Reproduce word for word everything in the evolutionary psychology text below, from "d. Human beings, like" down to "correct yourself accordingly.".

====== Reading text

Evolutionary psychology is often unfairly maligned as “the phrenology of our times,” a “bullshit science” that makes “unverifiable claims” on the basis of “scanty evidence” in order to uphold “sexist, racist, and homophobic hierarchies.” This is incorrect. Evolutionary psychology is an extremely real science. Drawing from social science datasets, it concludes the necessary existence of hard biological facts. Sure, we haven’t found most of the genes or highly differentiated brain structures that must exist in order to prop up the vast majority of the theories of evolutionary psychology. But that DOESN’T mean it’s mostly pseudoscience. It means the biologists who should be working on this problem are lazy, and also probably jealous.
How do we know evolutionary psychology is perfectly legitimate? Well, for starters, it has not one but two science terms in its name. And furthermore, it’s just common sense: Homo sapiens evolved in a vicious, winner-take-all state of nature, and therefore the deepest, realest elements of human psychology are hardwired, brutal, and individualistic. The false trappings of “civilization” came later, and overlaid our natural psychology with everything about us that’s gentle, feminine, decadent, shallow, cosmopolitan, unnatural, and legalistic. Anyone who attempts to call this “sexist,” “pure ideology,” “vaguely anti-Semitic,” or “extremely convenient” just doesn’t understand science.
Here’s a quiz to test your knowledge of evolutionary psychology. Please keep in mind that evolutionary psychology employs different standards of proof than the hard sciences. These standards are unfalsifiable, and therefore cannot be questioned.
Illustration by C.M. Duffy.
- Lobsters’ serotonin receptors are much like humans’, to the point where lobsters can be affected by anti-depressants. Lobster social structure is hierarchical. What does this tell us about human beings and our innate need for hierarchy?
a. Human beings, like lobsters, desire to be ruled by a single Uberlobster, who reigns under the sea on a throne of barnacles and blood.
b. Human beings, like lobsters, desire to be eaten by a larger, more intelligent, and more mobile species. That’s why I’ve set up radio beacons inviting alien gourmands to descend to our world and choose among us. Welcome, diners of the galaxy! I’m the meatiest!
c. Human beings, like lobsters, sometimes die of exhaustion while molting, which is why getting dressed in the morning is so haaaard.
d. Human beings, like lobsters, only mate when the female of the species selects a male, lurks outside his house, and pees a mighty stream of pheromone-scented urine on his door. If this isn’t what your personal mating behavior looks like, you are not obeying your natural genetic instinct, and must correct yourself accordingly.
2. Studies show that women have a slight preference for the color pink. This phenomenon must be unrelated to the aggressive ubiquity of pink clothes and toys marketed at girls. Culture isn’t an “innate” driver of human behavior (unlike the market, which is a naturally occurring force, much like plate tectonics). Evolutionary psychologists theorize that women evolved to like pink because it helped them find and pick berries in the wild. Which piece of evidence best supports this theory?

============
====== Data listing

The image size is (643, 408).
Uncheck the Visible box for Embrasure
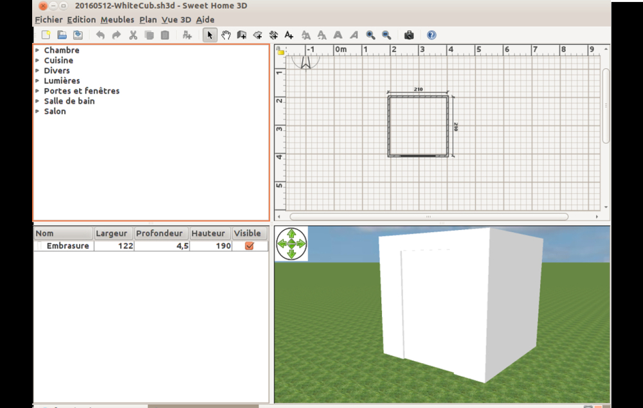click(249, 246)
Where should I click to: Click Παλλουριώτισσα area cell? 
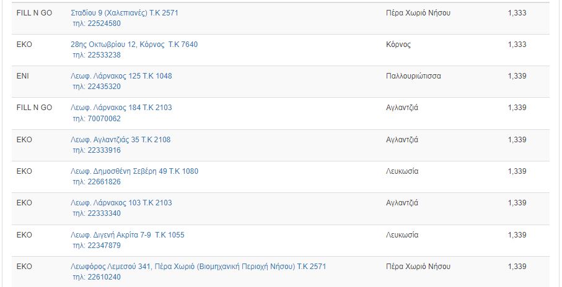413,76
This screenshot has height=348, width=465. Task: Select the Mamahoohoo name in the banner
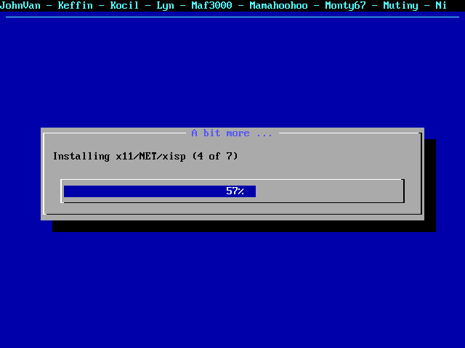(278, 5)
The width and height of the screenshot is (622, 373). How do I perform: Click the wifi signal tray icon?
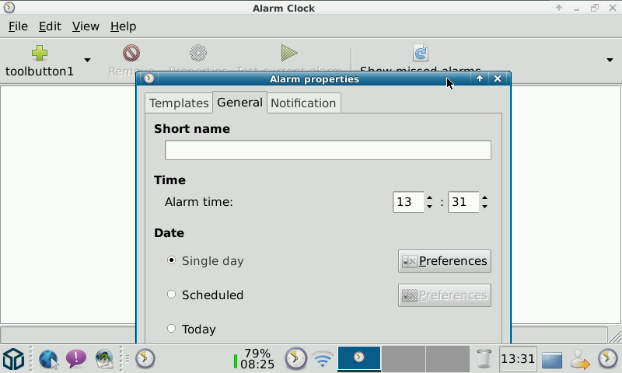coord(323,359)
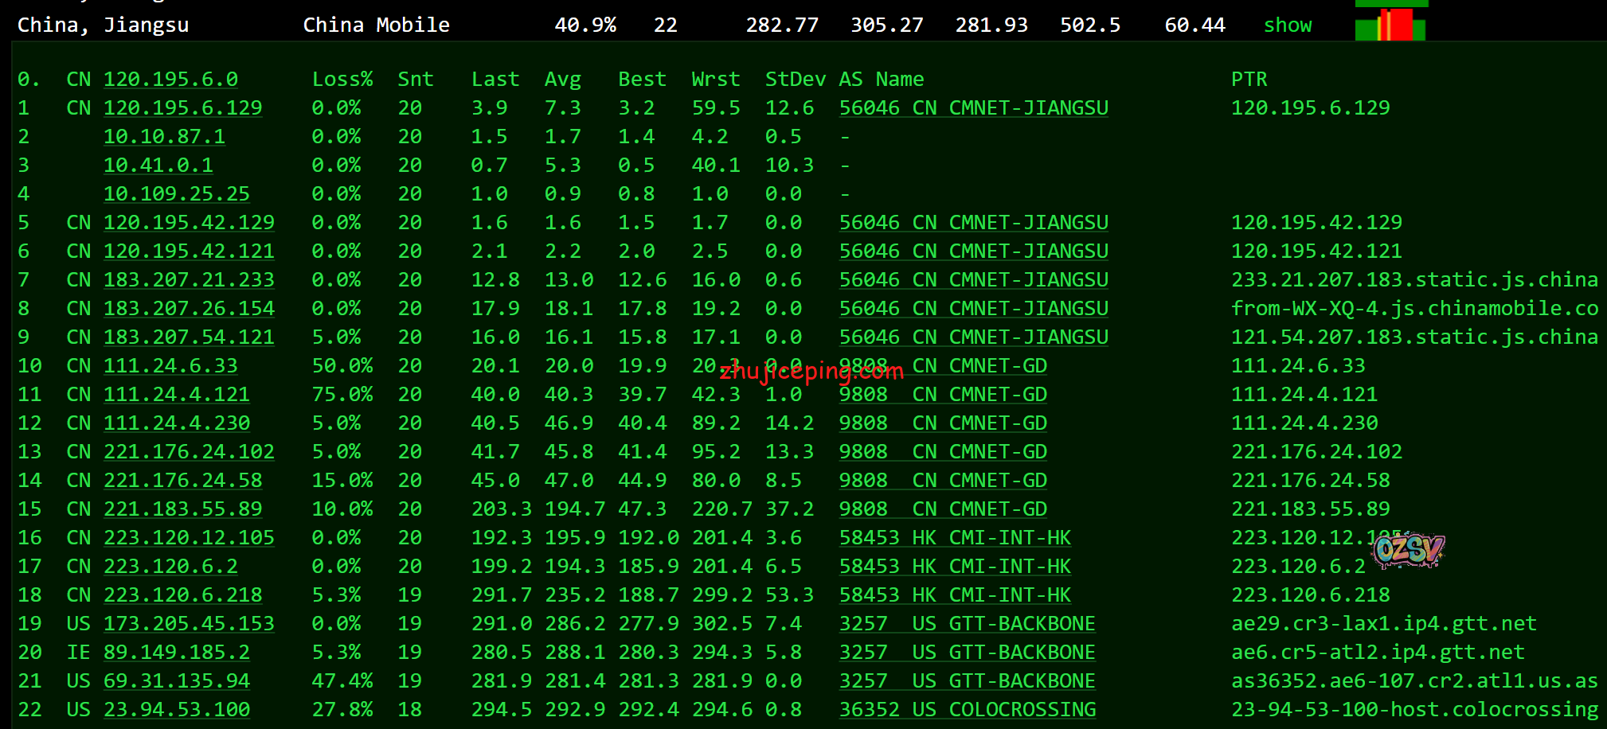Select private IP link 10.10.87.1
Viewport: 1607px width, 729px height.
click(x=164, y=137)
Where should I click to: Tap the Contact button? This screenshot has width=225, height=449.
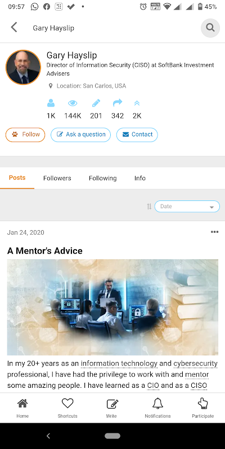137,135
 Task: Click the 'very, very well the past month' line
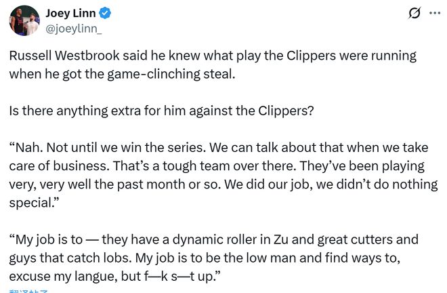point(224,184)
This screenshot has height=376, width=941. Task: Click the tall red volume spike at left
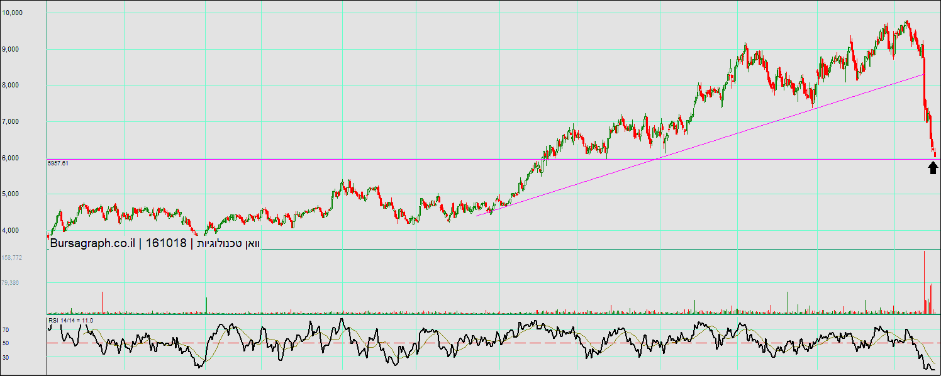pyautogui.click(x=103, y=302)
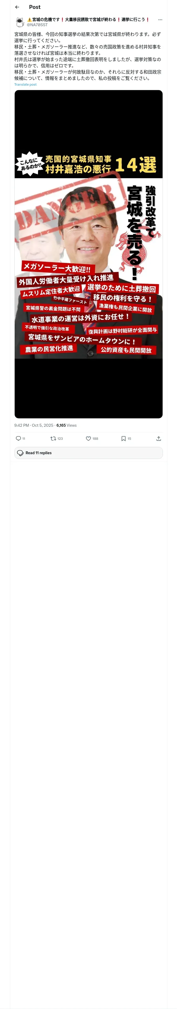
Task: Open the @NA70SST handle link
Action: [37, 25]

============

_Solved exercise_.
d. Human beings, like lobsters, only mate when the female of the species selects a male, lurks outside his house, and pees a mighty stream of pheromone-scented urine on his door. If this isn’t what your personal mating behavior looks like, you are not obeying your natural genetic instinct, and must correct yourself accordingly.